Mannes Sounds Festival and Camerata New York present the Mannes Opera in Christoph Willibald Gluck’s Orfeo ed Euridice
Thursday, October 17th and Saturday, October 19 @ Madison Avenue Presbyterian Church, 921 Madison Avenue, NYC
In collaboration with Camarata Opera and the Martha Graham Dancers, Mannes Opera offers an elegant and heartrending telling of Gluck’s 1762 masterpiece.

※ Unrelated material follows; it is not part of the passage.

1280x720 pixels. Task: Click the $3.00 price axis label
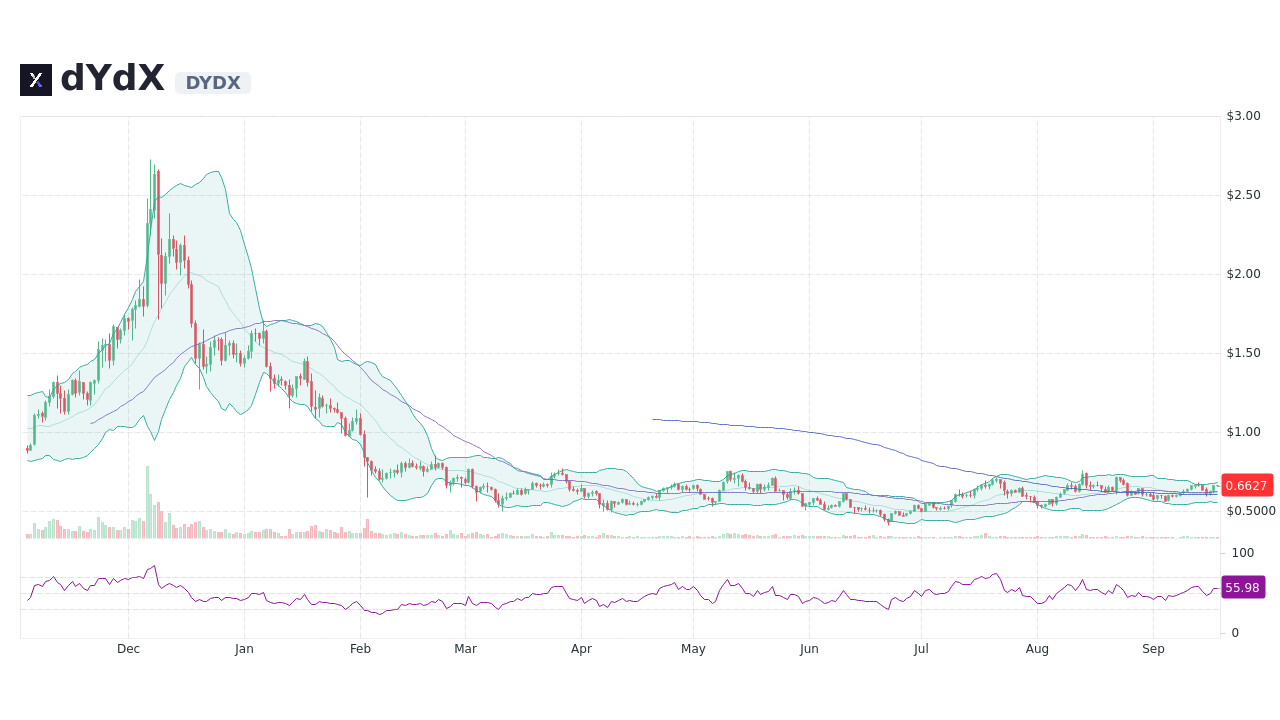tap(1243, 115)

Orfeo, consumed with grief at the death of his beloved Euridice, that journeys into the world of the dead to beg for her return.
Richard Owen, Conductor
William Gustafson, Stage Director
The Mannes Orchestra presents an all-Aaron Copland Concert at Alice Tully Hall
Saturday, October 26, 7:30 pm
This special concert, in recognition of The New School Centennial and of Aaron Copland as a central figure within the history of The New School, features landmark works by Copland, as well as a newly devised dramatic work that uses the transcript of Copland’s testimony before the Senate Permanent Subcommittee on Investigations of the Committee on Government Operations, which was chaired by Senator Joseph McCarthy.
Rachael Ray in Conversation With Kim Severson
Wednesday, October 23, 7:00 PM
Spend an evening with Rachael Ray, one of the world’s most influential food personalities, in an intimate conversation with The New York Times food correspondent Kim Severson. Ms. Ray is out with a new book, titled Rachael Ray 50, that celebrates turning 50 and reveals stories about her loves, her life lessons and her favorite things to cook. Ms. Severson, who won a Pulitzer Prize in 2018 for public service reporting on sexual harassment, began covering Ms. Ray in 2005.
A limited number of free tickets for this event is available to New School students, faculty, staff, and alumni. Click here to reserve a ticket.
We Are The Weather: Jonathan Safran Foer
Monday, October 28, 7:00 — 8:30 PM; in partnership with McNally Jackson Bookstore
Some people reject the fact, overwhelmingly supported by scientists, that our planet is warming because of human activity. But do those of us who accept the reality of human-caused climate change truly believe it? If we did, surely we would be roused to act on what we know. Will future generations distinguish between those who didn’t believe in the science of global warming and those who said they accepted the science but failed to change their lives in response? In We Are the Weather: Saving the Planet Begins at Breakfast, Jonathan Safran Foer explores the central global dilemma of our time in a surprising, deeply personal, and urgent new way.
N O V E M B E R
2019 Student Production Awards (Student Emmys)
Friday, November 1, 2019
The School of Media Studies will host the 2019 Student Production Awards, presented by the National Academy of Television Arts & Sciences. This live broadcast will present the winners of the 2019 Student Production Awards. The broadcast will prominently feature The New School as the host institution, and Media Studies students, faculty, and alumni will assist in producing the broadcast.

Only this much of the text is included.